Washington Adventist plans clear some hurdles, await hearings - Gazette

Hospital officials moving through county regulatory process for facility in Calverton/White Oak

by Amber Parcher | Staff Writer | Wednesday, Aug. 27, 2008

Plans for the Washington Adventist Hospital's relocation from its current site in Takoma Park to the Calverton/White Oak area near Route 29 are moving along, according to hospital officials.

Last week, the county hearing examiner recommended approval for the hospital's special exception for zoning to build new emergency, acute care, ambulatory and medical office buildings on 48 acres off Plum Orchard Drive and Cherry Hill Road.

The next step, said Geoffrey Morgan, the vice president of expanded affairs and full-time project coordinator, is to wait for similar approval from the county Board of Appeals in September. Once that is approved, the hospital will schedule a public hearing with the Planning Board to review site plans.

"The majority of the work is behind us now," Morgan said.

The move has been in the planning stages since 2005, when hospital officials had decided the 14-acre Takoma Park site the hospital had occupied for nearly 100 years was not large enough for expansion.

The hospital has been wading through special exception approvals because the proposed new site is part of the Westfarm Technology Park and is zoned for light industrial use.

After all the approvals on the county level are obtained, the hospital will seek state regulatory approval for building permits, Morgan said. In the meantime it is focusing on design concepts and land use, said its president, Jere Stocks.

Preliminary plans include a core hospital, a connected ambulatory-care building for outpatients, two medical office buildings on the north and south sides of the property, two parking structures and 260,000 square feet of medical office space, Stocks said.

One less perfunctory feature will be a nondenominational faith center and healing garden along a 4-acre lake in the back of the property, Stocks said. The faith center is an important part of the campus, he said.

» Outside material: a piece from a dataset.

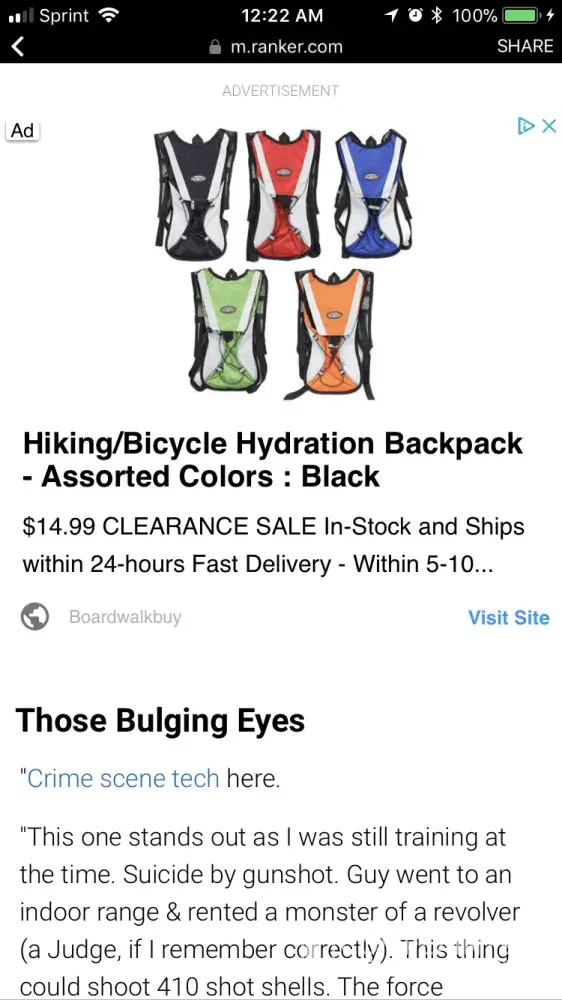The height and width of the screenshot is (1000, 562).
Task: Tap the globe icon next to Boardwalkbuy
Action: pos(35,617)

"There's a whole certain spiritual element to healing," Stocks said. "Mind, body, spirit health is very important in this campus."

Stocks added there will be conference facilities within the faith center for general community use.

The western side of the hospital will open to a view of the lake and the east and front side of the campus will have beautifying landscaping and water features, especially near the cancer center, Stocks said.

Plans for the remaining site at Takoma Park are still being discussed, Stocks said. Hospital officials have been working with Takoma Park residents for the past year to make sure there will still be adequate health care in the area.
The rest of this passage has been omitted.